In addition to conservative treatments as foot elevation, bandaging and use of compression stockings, I tried to find a surgical treatment which could also preserve the saphenous capital. My observations of the varicose veins disappearance when I lifted the feet of my patients combined with the Trendelenburg and Perthes manoeuvres effects convinced me that the cause of the venous insufficiency and its symptoms was just a haemodynamic impairment of the venous flows and pressure control.

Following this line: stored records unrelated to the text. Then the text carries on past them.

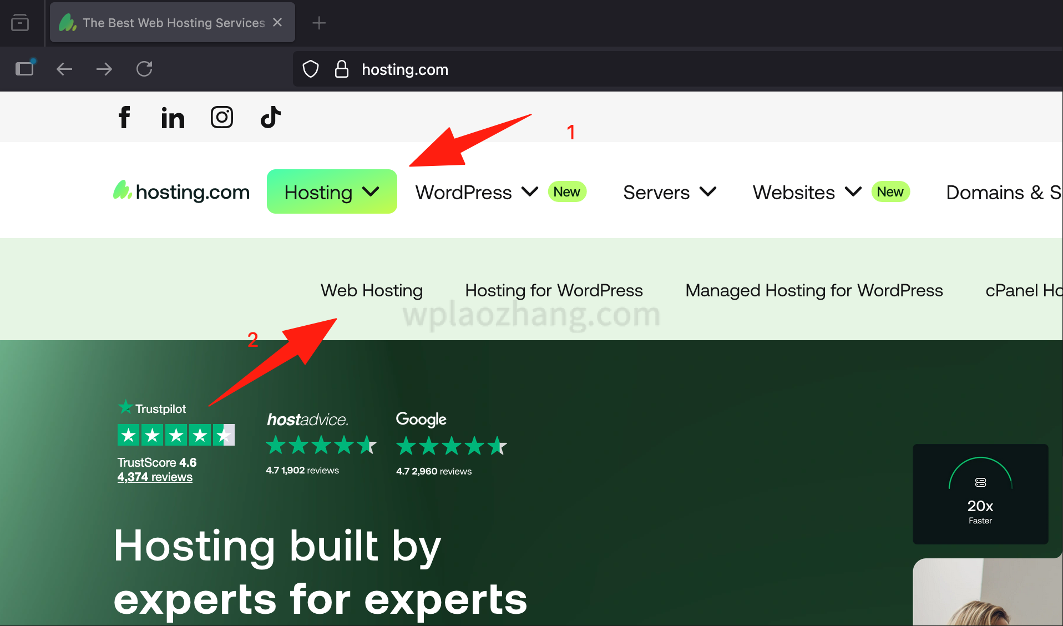Open a new tab with plus button
Screen dimensions: 1063x626
(319, 23)
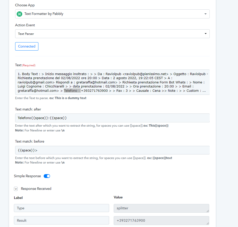
Task: Toggle the Simple Response switch
Action: 47,176
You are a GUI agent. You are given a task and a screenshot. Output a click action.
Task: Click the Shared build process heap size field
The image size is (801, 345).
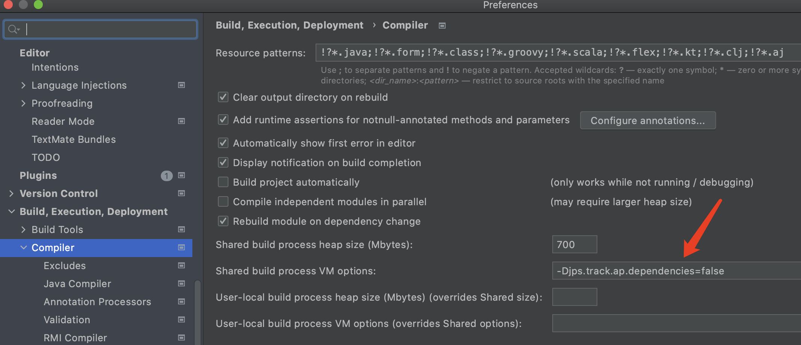(x=574, y=245)
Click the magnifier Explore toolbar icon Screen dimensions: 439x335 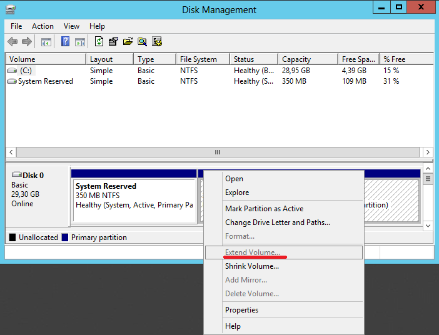coord(142,42)
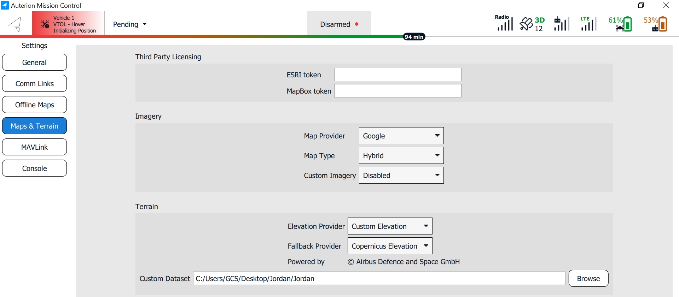Open the Radio signal strength indicator
The height and width of the screenshot is (297, 679).
(x=504, y=23)
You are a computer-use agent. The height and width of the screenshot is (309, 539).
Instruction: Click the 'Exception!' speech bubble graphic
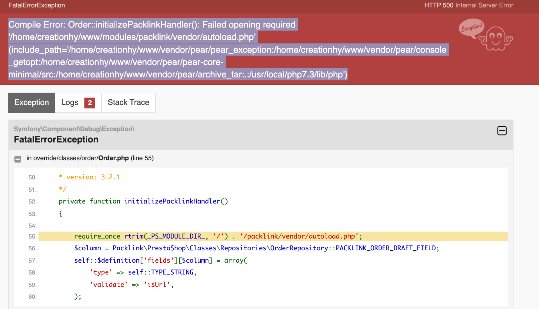[472, 28]
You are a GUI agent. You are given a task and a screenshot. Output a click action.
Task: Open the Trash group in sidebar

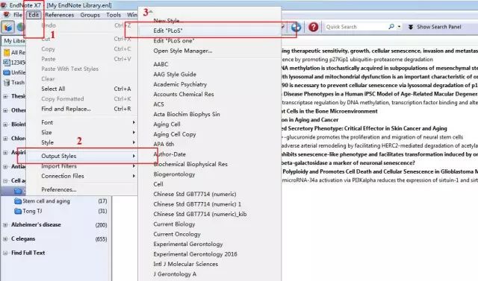coord(14,83)
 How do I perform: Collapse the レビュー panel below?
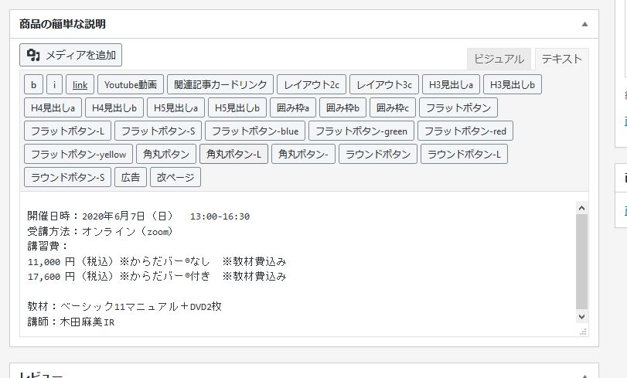pos(584,376)
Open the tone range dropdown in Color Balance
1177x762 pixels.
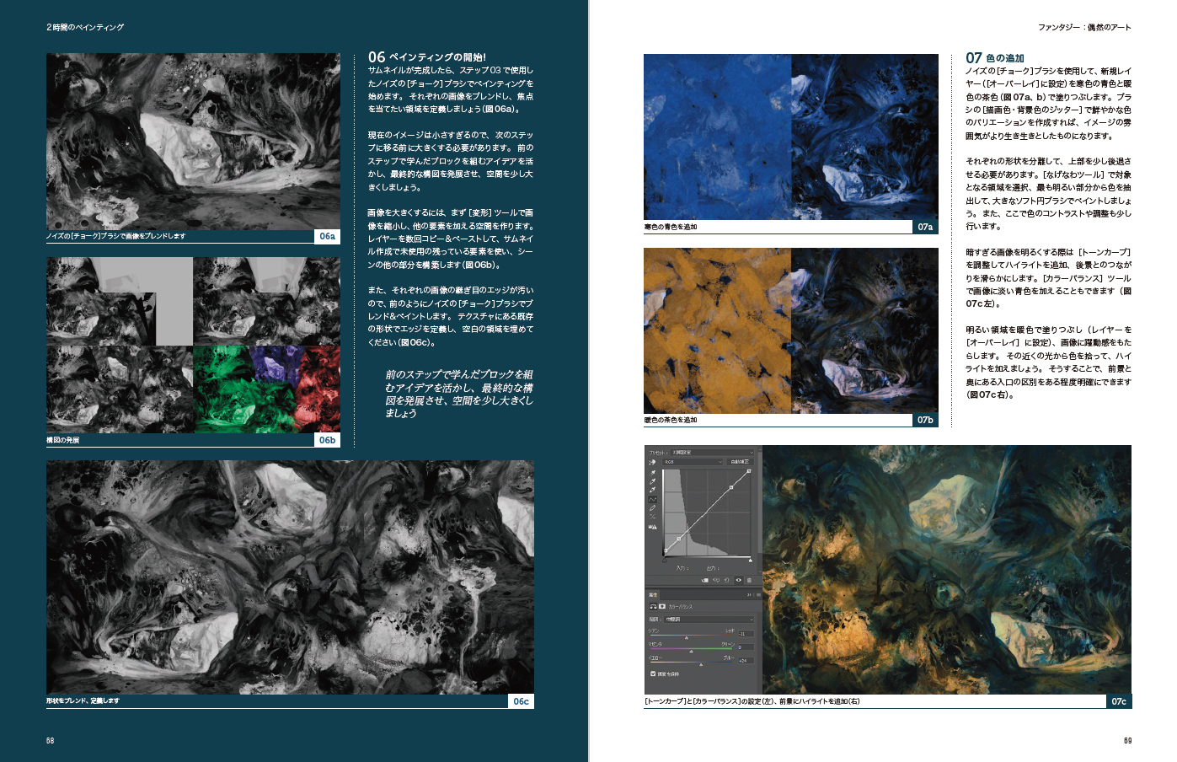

Then, from this basis and thanks to the studies of the venous pressure principally published by Bjordal and the revolutionary capability of recent echo-Doppler ultrasound devices, I could better figure out the better haemodynamic venous system and its anomalies. It resulted in proposals of venous pathophysiological haemodynamic principles as dynamic fractioning of hydrostatic pressure, various venous shunt patterns, re-entry concept, transmural pressure control as the target of any rational treatment, location of not yet individualized pelvic leak points, haemodynamic venous cartography, and finally the necessary conservation of the venous network for a correct drainage of the tissues and prevention of recurrence. These concepts were the basis of the CHIVA cure (French acronym for cure Hmodynamique et Conservatrice de lInsuffisance Veineuse en Ambulatoire) published in 1988.
As conservation is a pillar, CHIVA was received as provocative nonsense because, so far, the destructive paradigm was dominant. Indeed, for around a century, research, studies and devices where focused on killing the veins because the treatment failures and recurrences where attributed to the veins left behind. Indeed, CHIVA is based on dramatically different pathophysiological rational. Its concepts were verified by further experimental evidence. Thanks to hundreds of studies, some RCTs and a Cochrane review, achieved by various authors over Europe, CHIVA is today validated more successful than destructive methods and reaches, at the same time, both targets of treating efficiently the venous insufficiency and preserving the venous capital for future bypass.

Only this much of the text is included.